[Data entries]
================
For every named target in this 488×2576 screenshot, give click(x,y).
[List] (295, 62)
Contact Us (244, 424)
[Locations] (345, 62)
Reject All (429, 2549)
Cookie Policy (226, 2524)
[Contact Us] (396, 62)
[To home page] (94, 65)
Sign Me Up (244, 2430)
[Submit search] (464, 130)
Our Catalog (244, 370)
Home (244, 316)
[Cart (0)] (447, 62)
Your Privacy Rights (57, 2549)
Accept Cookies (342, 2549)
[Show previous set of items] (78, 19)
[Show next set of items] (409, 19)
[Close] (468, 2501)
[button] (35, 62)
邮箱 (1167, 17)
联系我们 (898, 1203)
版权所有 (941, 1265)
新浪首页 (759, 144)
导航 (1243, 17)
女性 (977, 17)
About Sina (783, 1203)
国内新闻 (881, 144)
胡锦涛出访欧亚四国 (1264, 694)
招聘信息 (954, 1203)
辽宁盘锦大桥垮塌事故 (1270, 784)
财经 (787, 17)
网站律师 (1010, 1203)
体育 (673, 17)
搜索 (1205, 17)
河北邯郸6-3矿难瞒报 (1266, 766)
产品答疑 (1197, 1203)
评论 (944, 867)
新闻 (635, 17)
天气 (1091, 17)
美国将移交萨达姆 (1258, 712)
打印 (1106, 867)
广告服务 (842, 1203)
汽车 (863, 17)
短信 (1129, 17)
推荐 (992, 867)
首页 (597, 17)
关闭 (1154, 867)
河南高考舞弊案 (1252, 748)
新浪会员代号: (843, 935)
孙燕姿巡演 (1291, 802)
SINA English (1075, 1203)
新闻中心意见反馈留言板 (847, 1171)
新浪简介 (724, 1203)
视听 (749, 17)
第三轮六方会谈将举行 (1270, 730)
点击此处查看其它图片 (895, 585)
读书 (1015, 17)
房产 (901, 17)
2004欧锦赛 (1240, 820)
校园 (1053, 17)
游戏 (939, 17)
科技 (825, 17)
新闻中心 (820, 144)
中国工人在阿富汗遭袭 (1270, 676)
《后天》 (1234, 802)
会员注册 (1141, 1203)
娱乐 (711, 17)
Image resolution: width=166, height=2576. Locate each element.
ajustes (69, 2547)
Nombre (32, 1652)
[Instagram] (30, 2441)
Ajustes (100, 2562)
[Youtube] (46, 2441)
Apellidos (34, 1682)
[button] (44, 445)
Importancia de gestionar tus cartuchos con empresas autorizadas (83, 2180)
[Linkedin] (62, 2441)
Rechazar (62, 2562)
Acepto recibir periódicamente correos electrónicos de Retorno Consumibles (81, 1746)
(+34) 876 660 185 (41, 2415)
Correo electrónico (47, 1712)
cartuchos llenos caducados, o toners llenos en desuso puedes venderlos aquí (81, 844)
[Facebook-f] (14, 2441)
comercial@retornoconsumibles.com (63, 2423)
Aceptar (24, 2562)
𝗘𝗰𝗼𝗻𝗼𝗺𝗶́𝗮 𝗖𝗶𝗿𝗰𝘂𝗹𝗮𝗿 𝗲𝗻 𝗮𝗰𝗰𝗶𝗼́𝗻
================
About this task:
Transcribe each record shown above, exactly.

Exercise response:
For every named target in this 488×2576 screenshot, give click(x,y).
[List] (295, 62)
Contact Us (244, 424)
[Locations] (345, 62)
Reject All (429, 2549)
Cookie Policy (226, 2524)
[Contact Us] (396, 62)
[To home page] (94, 65)
Sign Me Up (244, 2430)
[Submit search] (464, 130)
Our Catalog (244, 370)
Home (244, 316)
[Cart (0)] (447, 62)
Your Privacy Rights (57, 2549)
Accept Cookies (342, 2549)
[Show previous set of items] (78, 19)
[Show next set of items] (409, 19)
[Close] (468, 2501)
[button] (35, 62)
邮箱 (1167, 17)
联系我们 (898, 1203)
版权所有 (941, 1265)
新浪首页 (759, 144)
导航 (1243, 17)
女性 (977, 17)
About Sina (783, 1203)
国内新闻 (881, 144)
胡锦涛出访欧亚四国 (1264, 694)
招聘信息 (954, 1203)
辽宁盘锦大桥垮塌事故 (1270, 784)
财经 (787, 17)
网站律师 (1010, 1203)
体育 (673, 17)
搜索 (1205, 17)
河北邯郸6-3矿难瞒报 (1266, 766)
产品答疑 (1197, 1203)
评论 (944, 867)
新闻 (635, 17)
天气 (1091, 17)
美国将移交萨达姆 (1258, 712)
打印 (1106, 867)
广告服务 (842, 1203)
汽车 (863, 17)
短信 (1129, 17)
推荐 (992, 867)
首页 (597, 17)
关闭 (1154, 867)
河南高考舞弊案 (1252, 748)
新浪会员代号: (843, 935)
孙燕姿巡演 (1291, 802)
SINA English (1075, 1203)
新闻中心意见反馈留言板 (847, 1171)
新浪简介 (724, 1203)
视听 (749, 17)
第三轮六方会谈将举行 (1270, 730)
点击此处查看其它图片 (895, 585)
读书 (1015, 17)
房产 (901, 17)
2004欧锦赛 (1240, 820)
校园 (1053, 17)
游戏 (939, 17)
科技 (825, 17)
新闻中心 (820, 144)
中国工人在阿富汗遭袭 (1270, 676)
《后天》 (1234, 802)
会员注册 (1141, 1203)
娱乐 (711, 17)
Image resolution: width=166, height=2576. Locate each element.
ajustes (69, 2547)
Nombre (32, 1652)
[Instagram] (30, 2441)
Ajustes (100, 2562)
[Youtube] (46, 2441)
Apellidos (34, 1682)
[button] (44, 445)
Importancia de gestionar tus cartuchos con empresas autorizadas (83, 2180)
[Linkedin] (62, 2441)
Rechazar (62, 2562)
Acepto recibir periódicamente correos electrónicos de Retorno Consumibles (81, 1746)
(+34) 876 660 185 (41, 2415)
Correo electrónico (47, 1712)
cartuchos llenos caducados, o toners llenos en desuso puedes venderlos aquí (81, 844)
[Facebook-f] (14, 2441)
comercial@retornoconsumibles.com (63, 2423)
Aceptar (24, 2562)
𝗘𝗰𝗼𝗻𝗼𝗺𝗶́𝗮 𝗖𝗶𝗿𝗰𝘂𝗹𝗮𝗿 𝗲𝗻 𝗮𝗰𝗰𝗶𝗼́𝗻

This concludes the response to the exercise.